However, the centerless grinder of the above patent has certain disadvantages, for example, the feeding device of the centerless grinder sequentially performs feeding and discharging operations by a manipulator and a fixed hook, namely, the feeding mechanism of the centerless grinding machine can only carry out the grinding processing of the next cross shaft after the two shaft ends of one cross shaft are completely ground, in the moving process of the fixed hook and the reversing process of the cross shaft, the grinding processing station of the grinding machine is completely in an idle state, which seriously influences the production efficiency of the grinding processing of the cross shaft, and this centerless grinder's feed mechanism adopts the fixed hook to convey the cross axle, and the fixed hook is insecure to the fixed of cross axle, easily drops, especially when the fixed hook picks up the cross axle after conveying to the top of grinding processing station, if drop easily causes great incident. If adopt the manipulator to replace the fixed hook and realize the conveying operation of cross through the cylinder drive, though can guarantee that the cross is in firm state, the requirement of this kind of cylinder driven mode to the position of changing to the platform and the position of abrasive machining station is higher, needs both to be in same level, just can make things convenient for the manipulator to realize snatching the accuracy of cross.

In addition, in the existing cross-shaped workpiece grinding machine, the leveling operation of the indexing mechanism in the feeding and discharging device on the second shaft of the cross-shaped workpiece is realized through the linear motion of the correcting block, but when the cross-shaped workpiece is taken out of the grinding machine by the manipulator and then placed on the reversing table, the second shaft of the cross-shaped workpiece, which can swing freely, may be in a vertical state or a nearly vertical state, so that the correcting block is difficult to adjust the cross-shaped workpiece to a horizontal state, and leveling dead angles occur. In addition, some indexing mechanisms are arranged above a grinding machining site, namely, the indexing process is carried out above a grinding wheel rotating at a high speed, safety accidents can be caused if actions are wrong or faults (such as part falling and the like) occur in the indexing process, and cooling water of the grinding machining site is always in an open state in the indexing process, so that the whole indexing mechanism above the grinding wheel is in a water mist environment for a long time, parts such as an air cylinder, a motor, a detection switch and the like are easy to damage and have faults, and the reliability of the whole system is reduced.

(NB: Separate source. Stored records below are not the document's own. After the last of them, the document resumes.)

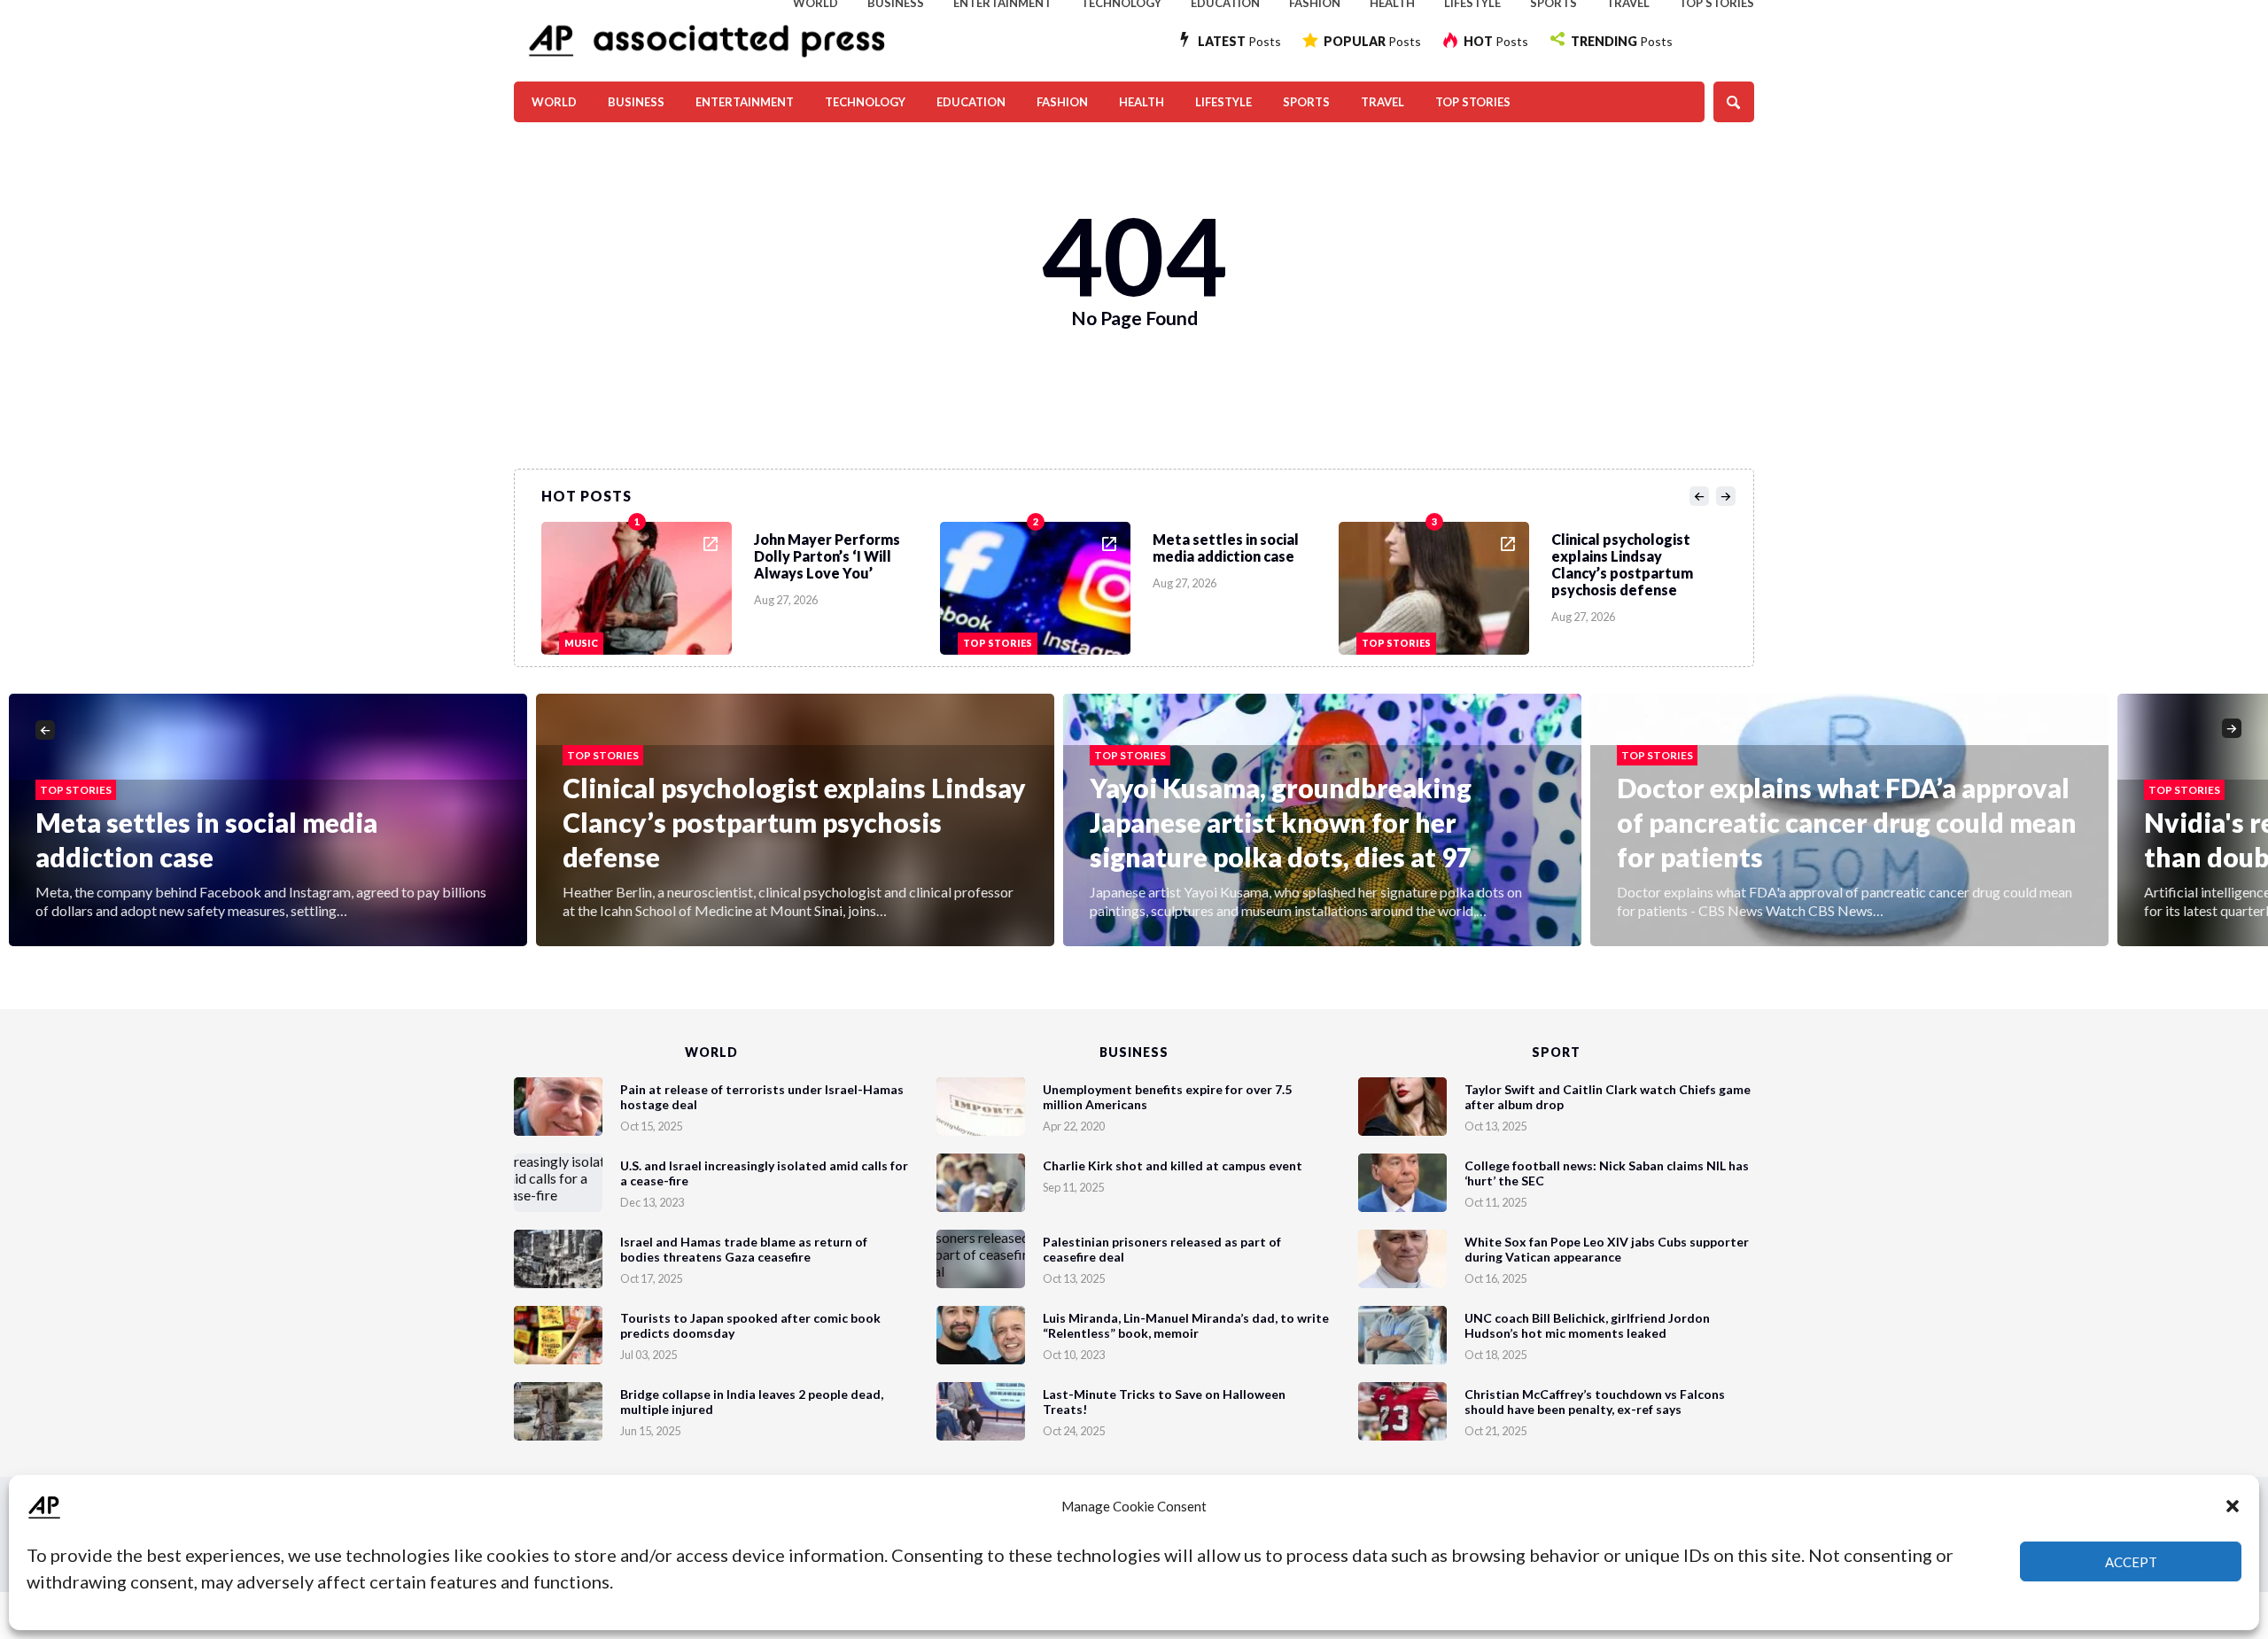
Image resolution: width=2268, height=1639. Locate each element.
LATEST (1239, 41)
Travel (1382, 102)
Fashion (1062, 102)
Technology (865, 102)
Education (971, 102)
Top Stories (1473, 102)
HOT (1496, 41)
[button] (2232, 1506)
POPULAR (1372, 41)
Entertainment (744, 102)
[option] (740, 584)
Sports (1306, 102)
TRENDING (1622, 41)
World (554, 102)
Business (636, 102)
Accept (2131, 1562)
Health (1141, 102)
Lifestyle (1223, 102)
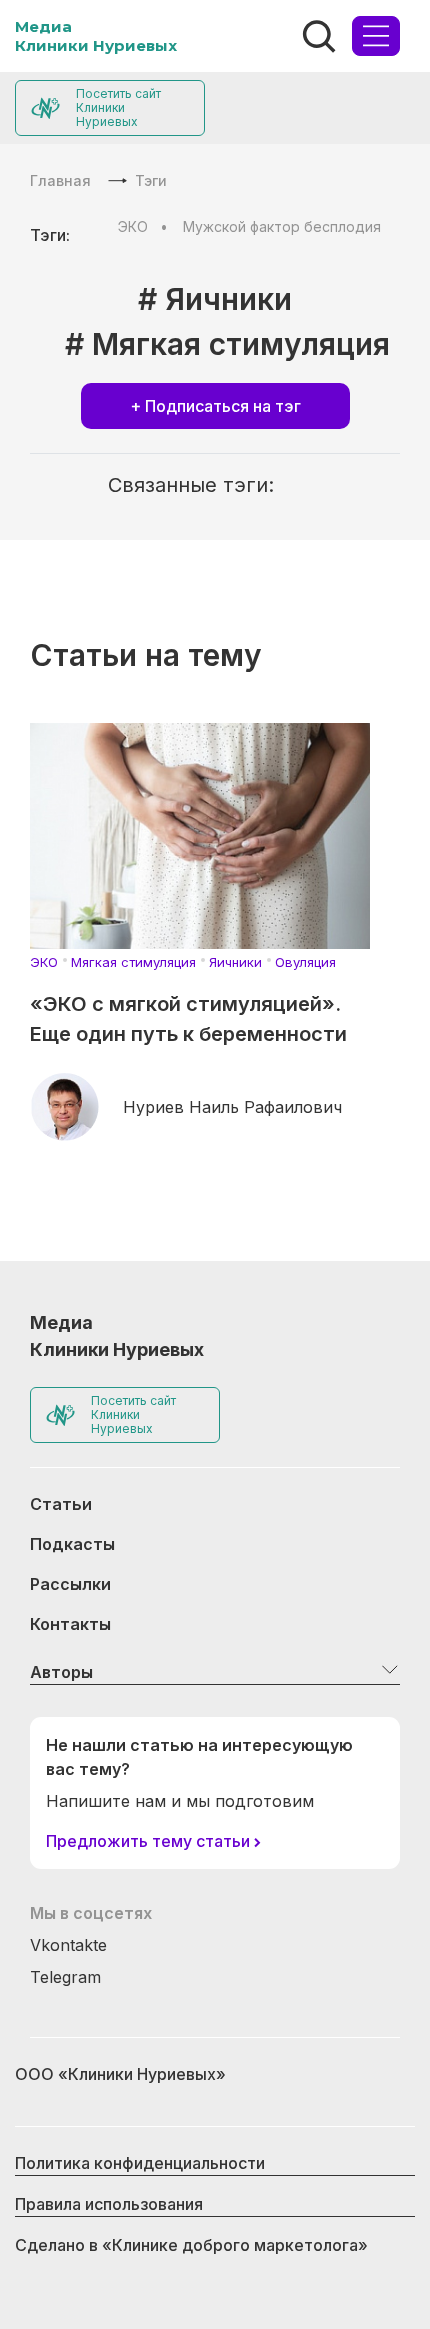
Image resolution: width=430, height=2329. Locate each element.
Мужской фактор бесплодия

Therefore, the existing cross-shaped workpiece grinding machine needs to be further improved.

Disclosure of Invention

The invention aims to solve the first technical problem and provides a cross workpiece grinding machine with high production efficiency aiming at the current situation of the prior art.

The second technical problem to be solved by the invention is to provide a control method of a cross workpiece grinding machine with high production efficiency aiming at the current situation of the prior art.

The technical scheme adopted by the invention for solving the first technical problem is as follows: a cross workpiece grinding machine comprises a machine body, a grinding device arranged on the machine body, a feeding and discharging device and a control system, wherein the feeding and discharging device comprises a feeding bracket device used for placing a cross workpiece to be machined; the blanking bracket device is used for placing the processed cross-shaped workpiece; the transposition device is used for driving the cross workpiece placed on the transposition device to rotate and reverse; the automatic feeding device is characterized by further comprising a truss arranged above the grinding device, and a feeding manipulator and a discharging manipulator which are arranged on the truss in a transverse sliding mode, wherein the truss extends to the positions above the feeding bracket device, the discharging bracket device and the transposition device, and the feeding manipulator and the discharging manipulator can move up and down relative to the truss; the feeding manipulator can move between a feeding bracket device and a grinding device and has a first action state that a cross-shaped workpiece to be machined is grabbed from the feeding bracket device and then placed on the grinding device; the feeding manipulator can also move between the indexing device and the grinding device and has a second action state of grabbing a cross workpiece to be machined from the indexing device and then placing the cross workpiece on the grinding device; the blanking manipulator can move between the grinding device and the indexing device and has a third action state of grabbing the cross-shaped workpiece from the grinding device and then placing the cross-shaped workpiece on the indexing device; the discharging manipulator can also move between the grinding device and the discharging bracket device, and has a fourth action state that the processed cross-shaped workpiece is grabbed from the grinding device and then placed on the discharging bracket device.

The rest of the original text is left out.